Ein gleichgültiger Blick Brittas streifte sein Gesicht.

„In geschäftlicher Angelegenheit?“

„Ja.“ Erich Thornberg verwünschte innerlich seine Taktlosigkeit. War jetzt der Augenblick, von Geschäften zu reden? Aber das Ungeschick war ihm nun einmal unterlaufen. Er hatte sich hinreißen lassen, von dem zu sprechen, was ihm am schwersten auf dem Herzen lag.
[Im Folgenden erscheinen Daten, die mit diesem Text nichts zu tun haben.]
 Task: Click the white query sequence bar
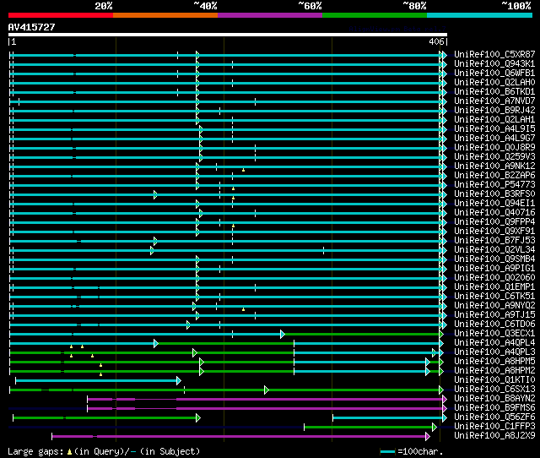(x=228, y=35)
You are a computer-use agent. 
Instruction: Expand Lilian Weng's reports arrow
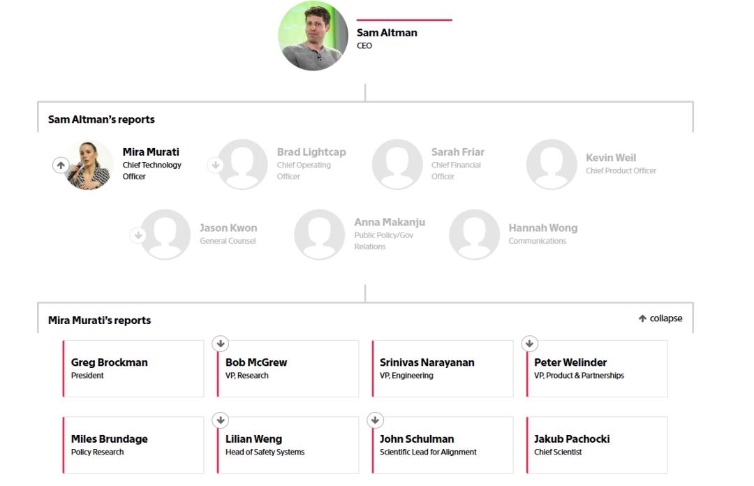[221, 420]
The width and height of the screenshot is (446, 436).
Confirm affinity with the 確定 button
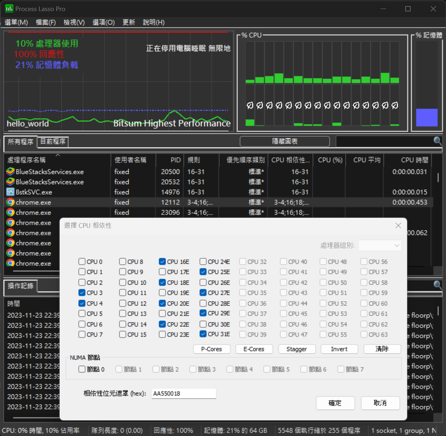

Und die kühlen grauen Augen lagen so ruhig, antwortheischend auf ihm. „Es handelte sich um ein Geschäft, das ich Ihrem Herrn Gemahl vorschlagen wollte,“ sagte er abschließend, innerlich unzufrieden mit sich selbst und machte Miene, in den Kreis der Herren zurückzutreten.

Aber die grauen Augen ließen ihn nicht los.

„Ich werde natürlich die laufenden geschäftlichen Angelegenheiten meines Mannes ordnen,“ sagte Frau Britta so nebenbei. „Sie können sich also ruhig an mich wenden.“

Thornberg verbeugte sich. „Ich danke Ihnen, gnädige Frau. Ich werde mir also erlauben, später einmal — in Berlin ...“

„Warum?“ Frau Britta sah ihn kalt und gelassen ins Gesicht. „Sie können mir das ebensogut jetzt gleich sagen, Herr Thornberg.“ Ihre Hand machte eine kleine einladende Bewegung zum Hotelvestibül hin. „Bitte.“

Bestürzt, in peinlicher Verlegenheit folgte Erich Thornberg der gelassen Voranschreitenden. Die Herren sahen sich an. Das war mal wieder so recht Frau Britta Kreß: Kühl bis ans Herz hinan. Gestern war ihr Mann gestorben, der arme Kreß lag noch im Sarg, und diese Frau konnte ohne Aufregung gleichgültige Geschäfte erledigen. Weiß Gott, man war nicht allzu zart besaitet. Man war hart geworden, damals im Krieg und später erst recht im Geschäft, im unbarmherzigen Kampf ums Dasein. Aber das ging denn doch über die Hutschnur. Die Blicke, die die Herren der Frau Geheimrat nachsandten, waren nicht gerade die freundlichsten. Der Rheinländer brummte sogar ein Wort, das verdächtig nach „Hundeschnauze“ klang.